Гремели по камням мостовой кованые колеса повозок с хлебом, вином и оливками, кричали зазывалы-торговцы, шумели стайки детей, игравших в тени деревьев, чирикали воробьи и плескали крыльями голуби у фонтана.

Хотя мы покинули дворец на рассвете, вокруг уже кипела жизнь многоголосого, пестрого города на семи холмах. Чадили жаровни уличных продавцов еды, – синий дымок волочился по земле, харчевни дышали густым душным паром от готовящихся блюд, щедро приправленных чесноком и перцем.

Разжигали печи горшечники, открывались лавки и ремесленные мастерские. Спешили рабы, отправленные с утренними поручениями, будь то приглашение на трапезу или деловые письма.

Слуга Катона довез нас до рыночной площади, а дальше мы отправились пешком. Непривычно видеть Бората в темно-синей тунике с разлохматившимися кое-где швами, подпоясанной кожаным ремешком с ножнами, из которых выглядывала костяная рукоять кинжала. Но сегодня у солдата выходной, можно прогуляться и без привычных доспехов и шлема.
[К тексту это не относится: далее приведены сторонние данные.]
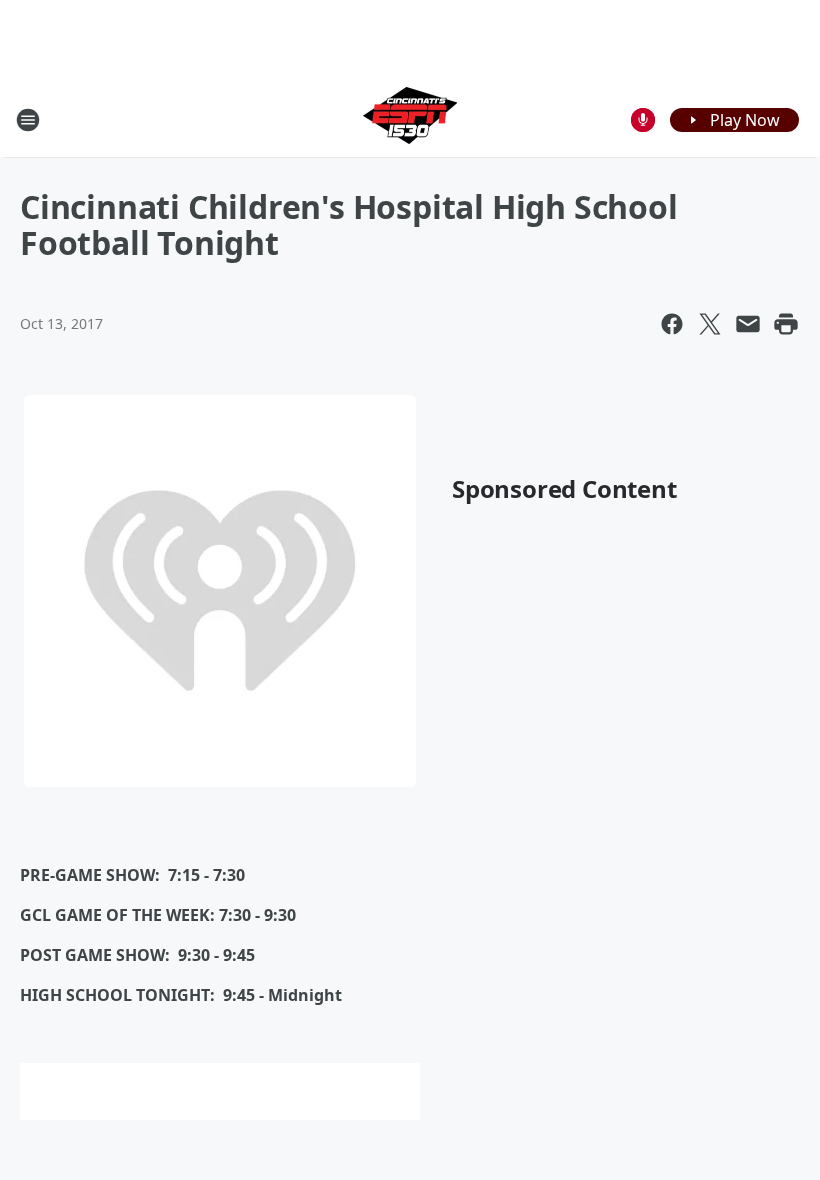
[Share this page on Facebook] (672, 324)
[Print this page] (786, 324)
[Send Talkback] (643, 120)
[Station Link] (410, 119)
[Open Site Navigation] (28, 120)
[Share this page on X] (710, 324)
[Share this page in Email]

Через плечо преторианца была перекинута потрепанная кожаная сума, похоже, совершенно пустая. Может, он хочет сделать покупки в городе…

А мне передали от Катона мешочек с монетами, видимо, казначей решил поощрить нашу дружбу несколькими серебряными денариями. Они весело звякали в моей руке, пока я не решилась попросить Бората присмотреть за кошельком. У него-то надежнее сохранятся, я могу потерять в суматохе, да и положить некуда.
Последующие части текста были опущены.